You don’t get out of this debate by being an anarchist. First, even if you deny that political authority exists, surely you have a view about how political authority could come into being. I don’t know any libertarian who has claimed that political authority is conceptually impossible. Second, even if you’re a market anarchist, you think that property owners have political authority to direct trespassers to leave them alone. But how is that authority justified? Can the justification be objective? Or must it be subjective?

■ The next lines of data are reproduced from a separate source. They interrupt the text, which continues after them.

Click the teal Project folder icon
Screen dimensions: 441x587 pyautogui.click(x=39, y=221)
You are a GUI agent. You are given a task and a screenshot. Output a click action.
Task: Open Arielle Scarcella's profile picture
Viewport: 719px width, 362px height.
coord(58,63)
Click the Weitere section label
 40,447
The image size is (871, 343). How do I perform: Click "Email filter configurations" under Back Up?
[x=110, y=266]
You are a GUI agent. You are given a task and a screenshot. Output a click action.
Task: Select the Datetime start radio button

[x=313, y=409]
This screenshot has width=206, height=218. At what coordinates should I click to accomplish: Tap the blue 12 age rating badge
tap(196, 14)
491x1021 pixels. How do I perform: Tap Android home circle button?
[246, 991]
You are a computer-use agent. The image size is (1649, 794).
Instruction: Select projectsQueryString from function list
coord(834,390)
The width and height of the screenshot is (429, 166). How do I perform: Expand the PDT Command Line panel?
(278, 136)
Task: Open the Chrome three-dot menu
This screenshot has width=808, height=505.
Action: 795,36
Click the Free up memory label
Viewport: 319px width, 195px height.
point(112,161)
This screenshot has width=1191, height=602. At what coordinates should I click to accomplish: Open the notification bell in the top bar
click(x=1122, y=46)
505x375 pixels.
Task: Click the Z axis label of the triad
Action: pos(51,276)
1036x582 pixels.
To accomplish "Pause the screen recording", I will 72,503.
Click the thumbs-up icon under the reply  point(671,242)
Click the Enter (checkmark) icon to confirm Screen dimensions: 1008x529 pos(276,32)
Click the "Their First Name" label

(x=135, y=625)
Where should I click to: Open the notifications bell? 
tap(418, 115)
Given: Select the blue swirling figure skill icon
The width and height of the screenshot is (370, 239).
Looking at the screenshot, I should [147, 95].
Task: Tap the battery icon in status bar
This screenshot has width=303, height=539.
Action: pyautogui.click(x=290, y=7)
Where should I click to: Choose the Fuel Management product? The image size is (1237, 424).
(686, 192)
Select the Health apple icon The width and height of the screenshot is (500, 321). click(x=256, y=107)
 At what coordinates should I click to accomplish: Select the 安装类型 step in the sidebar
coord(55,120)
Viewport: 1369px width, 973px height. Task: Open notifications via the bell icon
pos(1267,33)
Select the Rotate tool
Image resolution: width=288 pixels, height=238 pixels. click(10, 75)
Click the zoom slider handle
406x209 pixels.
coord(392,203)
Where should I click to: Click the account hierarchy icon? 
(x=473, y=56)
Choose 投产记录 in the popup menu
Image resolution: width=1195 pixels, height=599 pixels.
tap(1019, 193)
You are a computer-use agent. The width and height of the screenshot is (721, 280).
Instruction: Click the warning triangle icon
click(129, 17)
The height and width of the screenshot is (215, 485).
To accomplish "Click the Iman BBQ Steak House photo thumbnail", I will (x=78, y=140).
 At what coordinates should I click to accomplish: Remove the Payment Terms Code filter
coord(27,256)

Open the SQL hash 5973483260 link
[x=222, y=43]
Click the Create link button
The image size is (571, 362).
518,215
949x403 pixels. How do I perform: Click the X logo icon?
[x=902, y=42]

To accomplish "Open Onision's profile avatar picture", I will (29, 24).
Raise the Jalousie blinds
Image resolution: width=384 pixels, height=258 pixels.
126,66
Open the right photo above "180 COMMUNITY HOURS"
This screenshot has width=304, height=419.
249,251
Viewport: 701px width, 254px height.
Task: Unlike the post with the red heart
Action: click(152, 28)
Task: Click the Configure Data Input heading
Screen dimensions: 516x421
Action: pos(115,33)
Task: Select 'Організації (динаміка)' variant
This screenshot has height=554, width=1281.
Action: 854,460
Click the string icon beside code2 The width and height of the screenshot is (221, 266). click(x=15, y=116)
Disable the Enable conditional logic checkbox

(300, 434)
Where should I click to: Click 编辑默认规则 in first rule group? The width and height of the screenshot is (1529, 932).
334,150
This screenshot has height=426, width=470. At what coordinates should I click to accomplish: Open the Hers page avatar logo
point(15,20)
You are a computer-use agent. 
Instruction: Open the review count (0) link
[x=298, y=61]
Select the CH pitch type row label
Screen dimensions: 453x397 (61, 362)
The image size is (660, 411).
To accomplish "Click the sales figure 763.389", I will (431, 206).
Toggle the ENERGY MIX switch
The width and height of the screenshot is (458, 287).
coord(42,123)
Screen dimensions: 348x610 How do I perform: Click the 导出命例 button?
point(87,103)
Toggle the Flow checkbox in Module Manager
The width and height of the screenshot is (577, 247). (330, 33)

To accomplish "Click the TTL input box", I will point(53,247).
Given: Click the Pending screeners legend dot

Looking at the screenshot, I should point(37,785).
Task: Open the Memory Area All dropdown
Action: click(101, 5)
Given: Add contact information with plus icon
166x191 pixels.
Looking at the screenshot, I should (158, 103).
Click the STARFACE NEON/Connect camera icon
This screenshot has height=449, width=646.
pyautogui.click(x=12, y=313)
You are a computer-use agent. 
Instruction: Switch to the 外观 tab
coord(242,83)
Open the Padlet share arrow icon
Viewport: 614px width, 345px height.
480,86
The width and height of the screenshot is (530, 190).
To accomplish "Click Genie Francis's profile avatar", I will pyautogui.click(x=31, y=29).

For what it’s worth, I side with the contract libertarians because I cannot see how we treat one another as free and equal if we order each other around merely on the basis of objective reasons. Our natural freedom and equality entails that we can’t resolve our disputes about how to order social life based on one person’s disputed conception of the good and the right. It won’t do to tell your free and equal fellows that they should obey your directives (even regarding your property) merely because there exist reasons to obey you that they may or may not be able to grasp. That strikes me as disrespectful and obnoxious browbeating. I think that’s what Hobbes, Locke, Rousseau, Kant and Rawls believed as well. I know that’s what Buchanan, Narveson, Lomasky, Gaus and Tomasi think.

Those on the “objective justifications” side raise a number of familiar objections. They deny that social life can depend on mutually acceptable arrangements give how much people disagree. And they think that restraining yourself from acting on objective reasons is irrational and immoral if you in fact know the truth.

Incidentally, the contrast between the two forms of libertarian liberalism is apparent in John Tomasi and Matt’s Cato Unbound post and Roderick Long’s response.